Can large language models perform clinical anamnesis? Comparative evaluation of ChatGPT, Claude, and Gemini in diagnostic reasoning through case-based questioning in oral and maxillofacial disorders
Abstract
Introduction: This study aimed to evaluate whether large language models (LLMs) can emulate the clinical anamnesis process and diagnostic reasoning of oral and maxillofacial surgeons. Materials and methods: Twenty-five real clinical cases from five diagnostic categories maxillary sinus diseases, periapical pathologies, orofacial pain disorders and neuropathic pain syndromes, odontogenic cysts and tumors, and temporomandibular joint disorders were simulated. Three LLMs (ChatGPT 4o, Claude 4, and Gemini 2.5) were each provided only the patient's chief complaint and instructed to ask up to ten sequential questions to reach a diagnosis. One independent evaluators scored model performances on a 100 point scale, deducting 10 points for each additional question asked. Statistical comparisons were conducted using Kruskal-Wallis and Bonferroni post-hoc tests. Results: No statistically significant difference was found among the models (p = 0.431). Gemini achieved the highest mean diagnostic score (43.6 +/- 40.71), followed by ChatGPT-4o (37.2 +/- 36.8) and Claude (31.6 +/- 33.0).

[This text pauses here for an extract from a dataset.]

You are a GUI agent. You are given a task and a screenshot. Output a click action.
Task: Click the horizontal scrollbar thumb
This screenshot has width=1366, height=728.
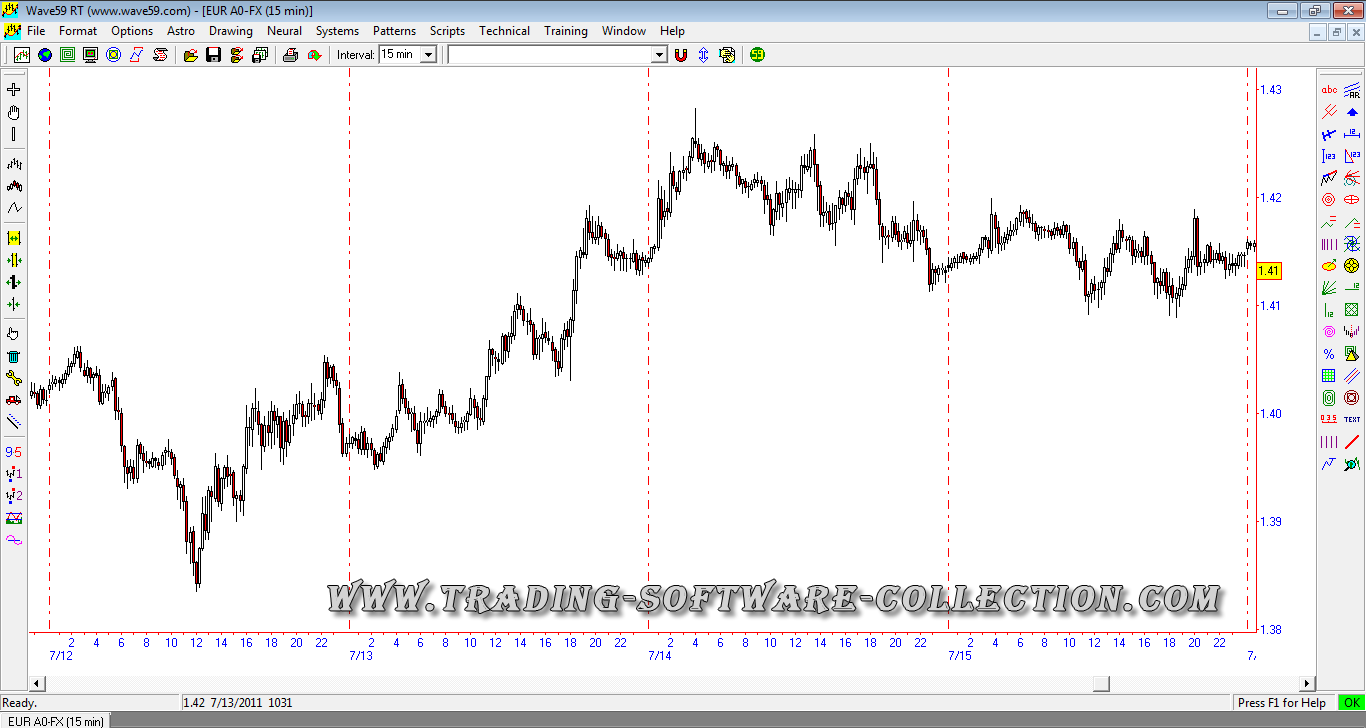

Diagnostic accuracy was highest in moderately difficult cases (p = 0.021) and markedly decreased in difficult ones (p = 0.016). Conclusion: LLMs demonstrated the ability to perform structured anamnesis and reach clinically meaningful diagnostic conclusions using limited information. Although no significant difference was observed among the models, Gemini achieved the highest overall mean score. These findings indicate that LLMs hold potential as complementary tools for diagnostic reasoning and as simulation-based educational resources in oral and maxillofacial surgery.